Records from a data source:
====================

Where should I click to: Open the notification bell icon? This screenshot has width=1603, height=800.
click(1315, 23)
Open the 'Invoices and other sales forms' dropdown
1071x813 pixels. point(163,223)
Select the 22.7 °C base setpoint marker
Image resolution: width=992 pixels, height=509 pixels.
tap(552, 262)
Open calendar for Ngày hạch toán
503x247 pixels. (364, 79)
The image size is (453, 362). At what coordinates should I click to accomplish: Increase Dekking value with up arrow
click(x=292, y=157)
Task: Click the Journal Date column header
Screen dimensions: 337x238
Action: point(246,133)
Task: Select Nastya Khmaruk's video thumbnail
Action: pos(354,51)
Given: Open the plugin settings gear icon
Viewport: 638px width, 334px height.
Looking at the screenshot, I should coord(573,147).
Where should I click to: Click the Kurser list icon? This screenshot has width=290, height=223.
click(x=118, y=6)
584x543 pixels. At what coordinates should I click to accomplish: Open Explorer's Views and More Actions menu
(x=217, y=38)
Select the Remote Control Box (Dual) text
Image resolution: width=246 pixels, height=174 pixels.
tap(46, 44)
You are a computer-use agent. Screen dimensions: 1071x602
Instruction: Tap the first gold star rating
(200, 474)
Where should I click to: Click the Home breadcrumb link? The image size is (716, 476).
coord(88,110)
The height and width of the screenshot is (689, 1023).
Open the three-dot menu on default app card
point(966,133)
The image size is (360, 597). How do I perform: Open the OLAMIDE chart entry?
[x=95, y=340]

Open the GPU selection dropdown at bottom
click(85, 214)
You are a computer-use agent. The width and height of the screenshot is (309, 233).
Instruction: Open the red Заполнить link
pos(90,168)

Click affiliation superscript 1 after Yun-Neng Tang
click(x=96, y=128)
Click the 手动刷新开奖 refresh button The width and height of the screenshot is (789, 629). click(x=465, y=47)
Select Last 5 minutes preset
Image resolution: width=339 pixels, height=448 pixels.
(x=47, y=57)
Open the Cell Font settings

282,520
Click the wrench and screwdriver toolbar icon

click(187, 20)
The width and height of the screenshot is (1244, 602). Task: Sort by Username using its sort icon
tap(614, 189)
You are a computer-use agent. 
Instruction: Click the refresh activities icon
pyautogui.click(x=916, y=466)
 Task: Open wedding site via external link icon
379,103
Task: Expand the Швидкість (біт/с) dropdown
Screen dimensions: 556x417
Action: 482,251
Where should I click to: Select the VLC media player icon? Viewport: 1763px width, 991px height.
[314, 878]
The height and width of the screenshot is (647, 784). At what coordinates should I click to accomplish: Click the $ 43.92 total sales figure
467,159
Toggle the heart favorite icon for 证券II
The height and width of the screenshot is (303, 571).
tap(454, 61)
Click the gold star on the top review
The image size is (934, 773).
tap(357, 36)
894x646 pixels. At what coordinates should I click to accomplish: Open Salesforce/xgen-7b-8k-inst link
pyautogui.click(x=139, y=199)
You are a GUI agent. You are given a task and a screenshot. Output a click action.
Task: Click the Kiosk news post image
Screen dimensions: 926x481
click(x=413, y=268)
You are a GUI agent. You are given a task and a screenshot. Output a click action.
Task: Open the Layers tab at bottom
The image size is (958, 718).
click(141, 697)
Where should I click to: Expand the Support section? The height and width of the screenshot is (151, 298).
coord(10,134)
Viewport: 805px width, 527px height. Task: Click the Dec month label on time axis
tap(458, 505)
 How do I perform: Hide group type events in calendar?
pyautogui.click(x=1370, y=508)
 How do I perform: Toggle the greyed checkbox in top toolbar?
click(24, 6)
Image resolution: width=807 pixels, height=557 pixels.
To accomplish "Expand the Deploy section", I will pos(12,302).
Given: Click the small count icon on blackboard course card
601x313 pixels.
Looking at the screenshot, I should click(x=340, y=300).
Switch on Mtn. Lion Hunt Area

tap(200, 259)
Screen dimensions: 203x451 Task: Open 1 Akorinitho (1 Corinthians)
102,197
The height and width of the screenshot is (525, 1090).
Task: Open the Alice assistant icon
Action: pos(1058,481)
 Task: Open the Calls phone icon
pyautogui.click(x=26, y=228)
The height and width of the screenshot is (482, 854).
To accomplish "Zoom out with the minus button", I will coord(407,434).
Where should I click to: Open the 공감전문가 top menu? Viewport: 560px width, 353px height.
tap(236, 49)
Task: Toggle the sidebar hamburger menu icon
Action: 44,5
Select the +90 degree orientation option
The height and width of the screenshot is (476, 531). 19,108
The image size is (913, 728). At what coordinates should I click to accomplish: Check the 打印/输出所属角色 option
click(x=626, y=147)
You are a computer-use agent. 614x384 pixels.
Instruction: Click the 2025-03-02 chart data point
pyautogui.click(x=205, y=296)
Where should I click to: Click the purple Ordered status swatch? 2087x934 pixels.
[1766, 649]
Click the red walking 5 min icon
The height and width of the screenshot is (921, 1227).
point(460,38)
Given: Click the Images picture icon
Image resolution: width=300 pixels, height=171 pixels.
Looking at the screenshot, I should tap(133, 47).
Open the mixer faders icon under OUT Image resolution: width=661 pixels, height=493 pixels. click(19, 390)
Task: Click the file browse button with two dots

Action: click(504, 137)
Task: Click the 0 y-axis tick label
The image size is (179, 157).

====================

* [Your instructions]:
The reply must hold exactly the lines from the one containing "Given: Click the Images picture icon" to the last line of the entries, and nothing more.

* [Written solution]:
Given: Click the Images picture icon
Image resolution: width=300 pixels, height=171 pixels.
Looking at the screenshot, I should tap(133, 47).
Open the mixer faders icon under OUT Image resolution: width=661 pixels, height=493 pixels. click(19, 390)
Task: Click the file browse button with two dots

Action: click(504, 137)
Task: Click the 0 y-axis tick label
The image size is (179, 157).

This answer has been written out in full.